Concerning treatment, definition of the injury by careful physical examination is important. If there is weakness in hand, wrist, or elbow function, splinting may be necessary. Swelling should be minimized by elevation and use of compressive dressings. If active motion is not possible for the hand, wrist, or elbow, passive motion should be used. Passive motion of the shoulder should be commenced during the early postoperative period (within the limits determined at surgery) with active assisted motion initiated as the return of strength will allow.

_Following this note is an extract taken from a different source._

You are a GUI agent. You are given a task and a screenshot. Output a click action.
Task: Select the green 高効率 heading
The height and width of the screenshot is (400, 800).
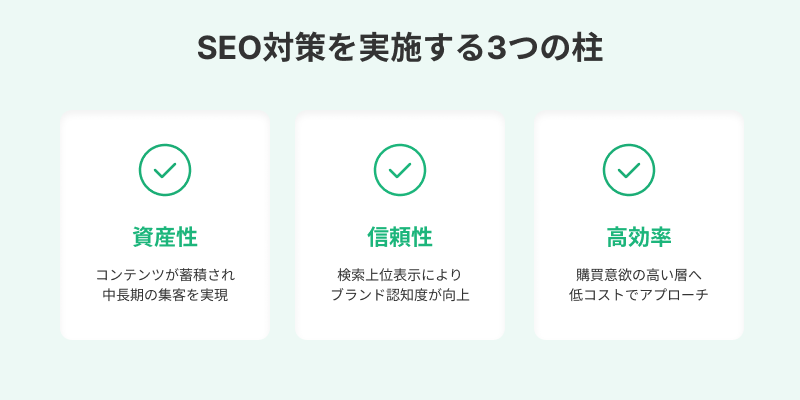[638, 237]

If there is no improvement in neurologic function by 4 to 6 weeks, electromyography with nerve conduction should be performed to determine more precisely the localization and extent of the nerve injury. If the lesions are diffuse and incomplete, one would suspect a brachial plexus stretch-type lesion and conservative measures would continue. If a focal complete nerve injury is identified such as to the axillary nerve, one would be more concerned about a significant adverse intraoperative event. Quite likely in this setting, continued observation would occur. Further examination would be performed at 3 months. If there was no apparent recovery, electromyography would be repeated at that time and more serious consideration would be given to operative intervention to address the isolated nerve lesion. There is an important caveat, however: So few nerve lesions have occurred due to trauma to a specific nerve that it is hard to be concrete about the recommendations for surgical exploration, other than those indications that apply in general to focal peripheral nerve injuries associated with surgical intervention.